Never lose another forum post: Use the Lazarus Firefox add-on to save everything you type in a form, just in case your PC crashes at an inopportune moment. Your blood pressure will thank you.

Deep-six the links: Copy Plain Text is another convenient Firefox add-on. It strips all of the nasty, unpredictable formatting out of text that you copy and paste.

Tips for Any Browser:

Save eight keystrokes from every URL: You no longer need to type "www." or ".com" in most URLs. Instead, merely type the unique part of the domain name that you want to visit--say, pcworld--into your browser's navigation bar, and press Ctrl-Enter. Your browser will automatically fill in the "www." and ".com" parts of the address.

Middle-click to open a link in a new tab: Middle-clicking a link (that is, clicking it with the scrollwheel) will cause it to open in a new tab. Middle-clicking a folder containing multiple bookmarks will cause all of them to open in new tabs.

Upgrade Your PC's Accessories:

Windows' built-in accessories are nice, but eventually you may want something more. If so, check out these apps, which pack more useful features while managing to stay svelte.

Notepad++ is Notepad for advanced text wranglers. Most of the features in this application are aimed at people who work with raw code--Notepad++ supports HTML, XML, JavaScript, .ini files, and various flavors of C, among other languages and formats--but the tabbed document displays, macros, and in-document bookmarking features are useful for anyone who regularly works with plain text.

ZuluPad, on the other hand, focuses on the "note" side of the Notepad feature set.
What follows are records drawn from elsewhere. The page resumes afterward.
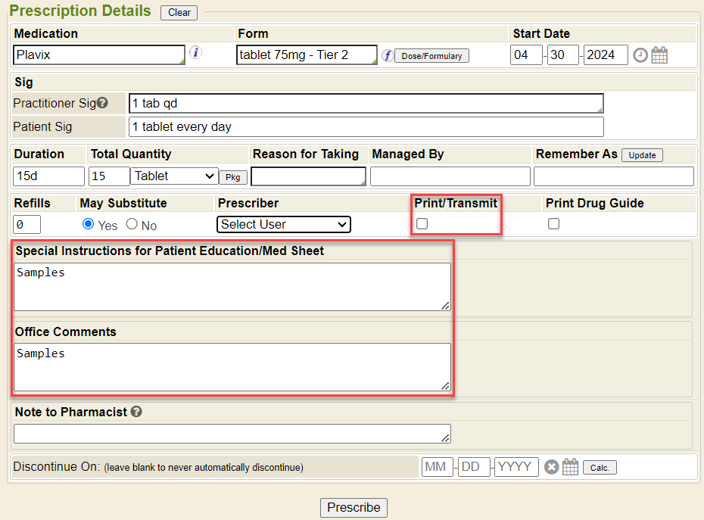Click the Update button beside Remember As

[x=642, y=155]
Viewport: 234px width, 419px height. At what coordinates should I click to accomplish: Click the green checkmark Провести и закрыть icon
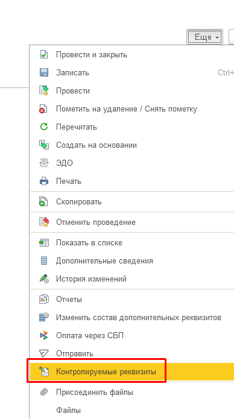pos(43,54)
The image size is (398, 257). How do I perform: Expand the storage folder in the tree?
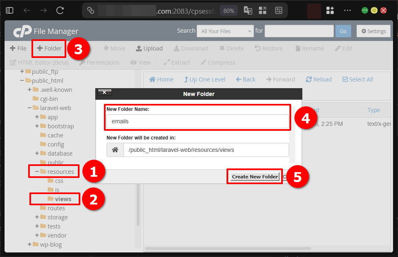pyautogui.click(x=37, y=217)
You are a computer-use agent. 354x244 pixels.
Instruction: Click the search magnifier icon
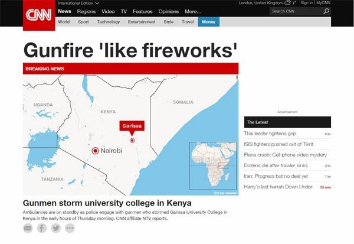click(x=326, y=11)
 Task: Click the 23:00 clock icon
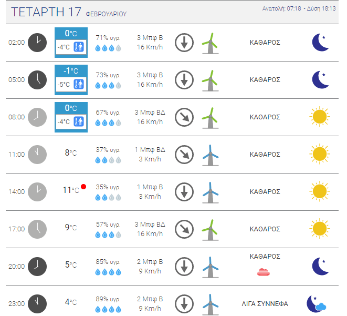37,304

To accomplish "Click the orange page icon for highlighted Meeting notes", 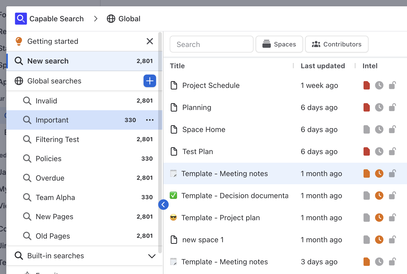I will click(x=366, y=173).
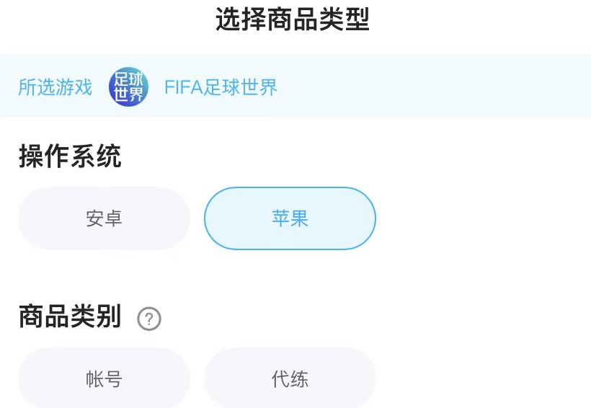Click the 商品类别 section heading
This screenshot has height=408, width=591.
pos(70,316)
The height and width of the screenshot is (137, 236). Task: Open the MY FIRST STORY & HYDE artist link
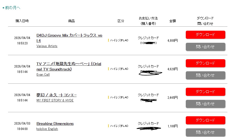[x=55, y=100]
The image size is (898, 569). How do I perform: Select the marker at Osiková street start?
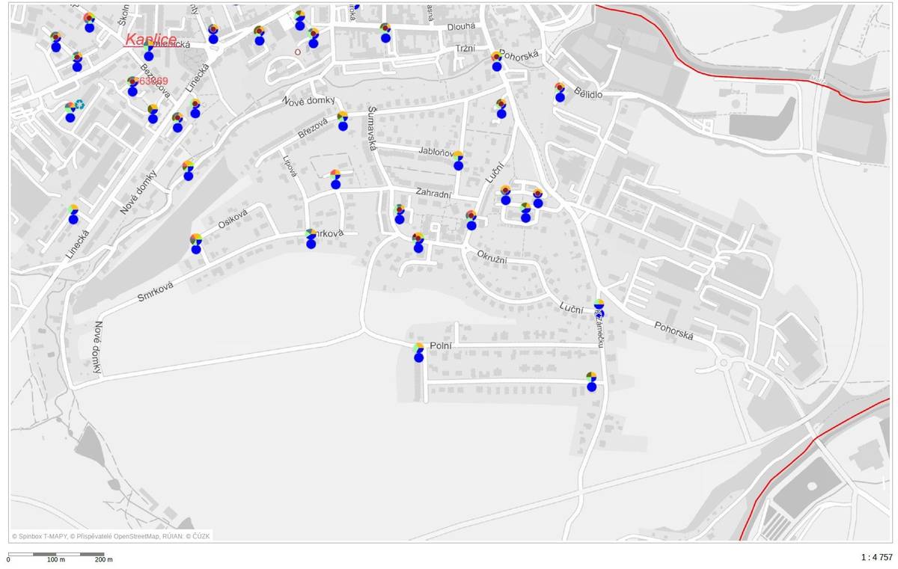(x=196, y=244)
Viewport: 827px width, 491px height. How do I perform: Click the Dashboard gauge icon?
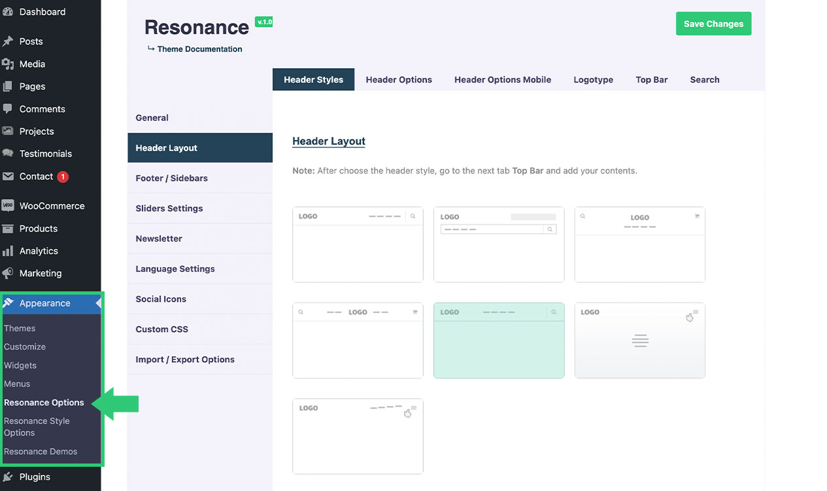coord(8,12)
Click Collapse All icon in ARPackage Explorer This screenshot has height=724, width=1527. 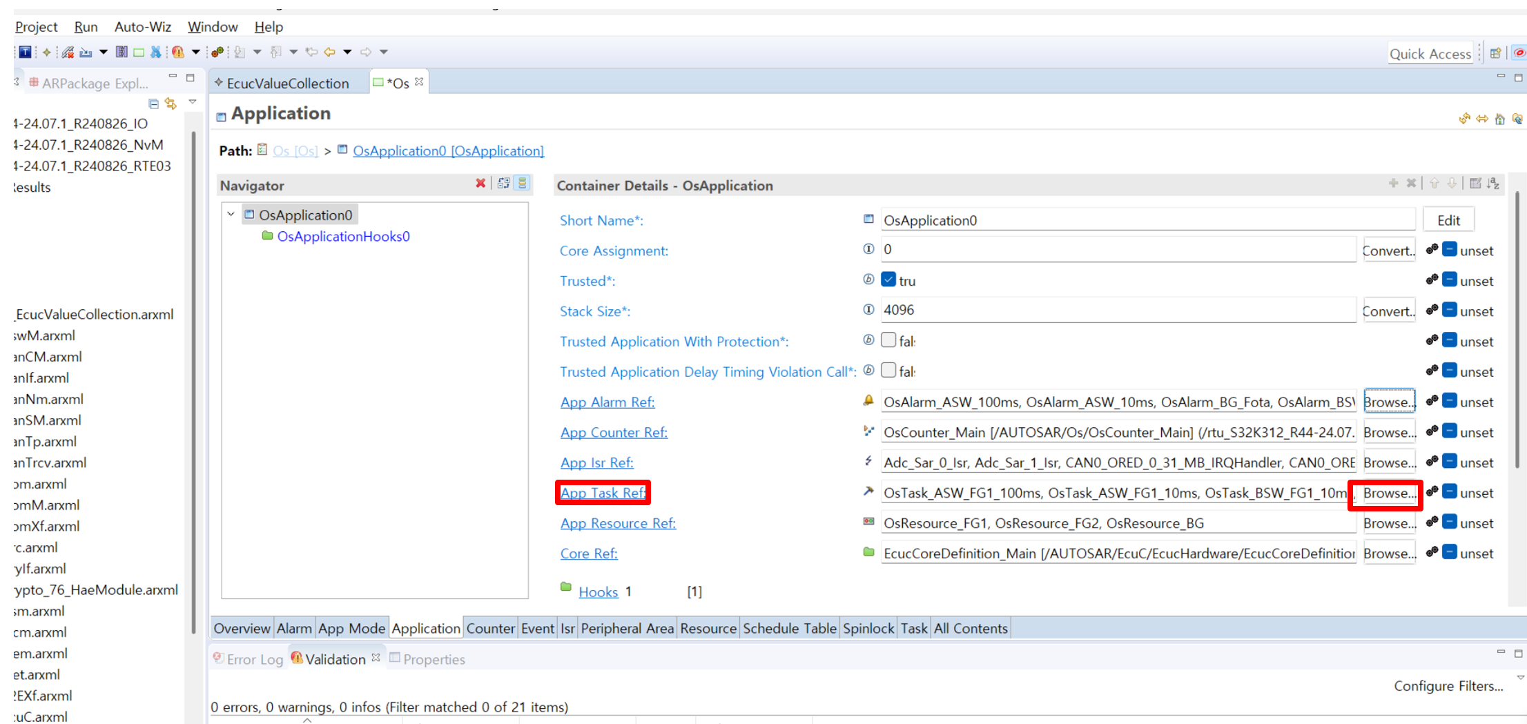153,104
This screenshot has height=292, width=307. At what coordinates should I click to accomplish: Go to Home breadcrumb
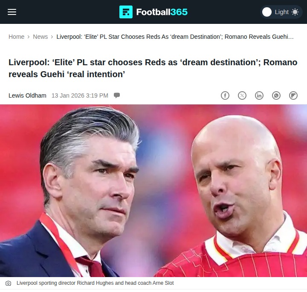click(17, 37)
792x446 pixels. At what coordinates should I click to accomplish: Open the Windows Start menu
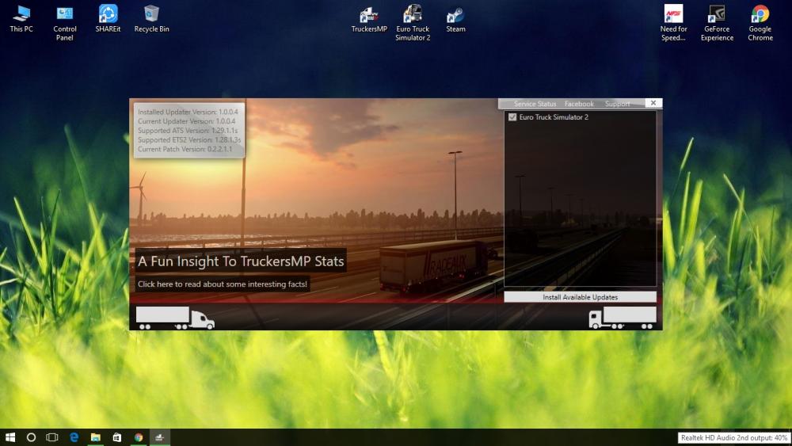(x=10, y=437)
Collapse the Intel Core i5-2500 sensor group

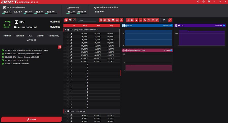pyautogui.click(x=65, y=111)
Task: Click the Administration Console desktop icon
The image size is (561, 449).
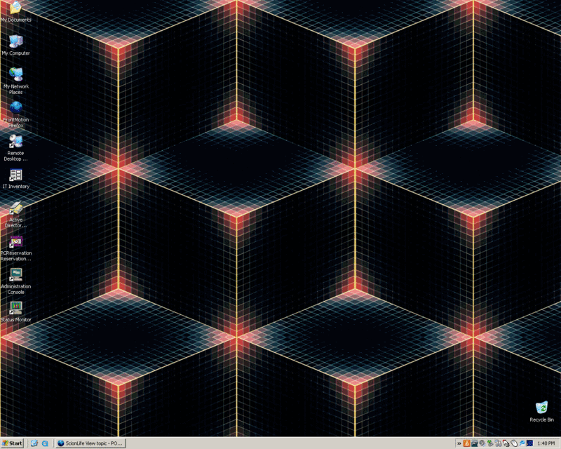Action: (15, 274)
With ZuluPad (the Basic version is free; the Pro version costs $15), you can pull in images, automatically link to your other notes while you type, and even sync your ZuluPad documents online. is a lightweight paint program that has been around forever--and with good reason. It's much more capable than Microsoft Paint (which falls short of most people's image-editing needs), and yet at the same time it's smaller and easier to use than professional-caliber applications such as Adobe Photoshop Elements and GIMP.

I hope the above tips will keep you occupied for a couple of days!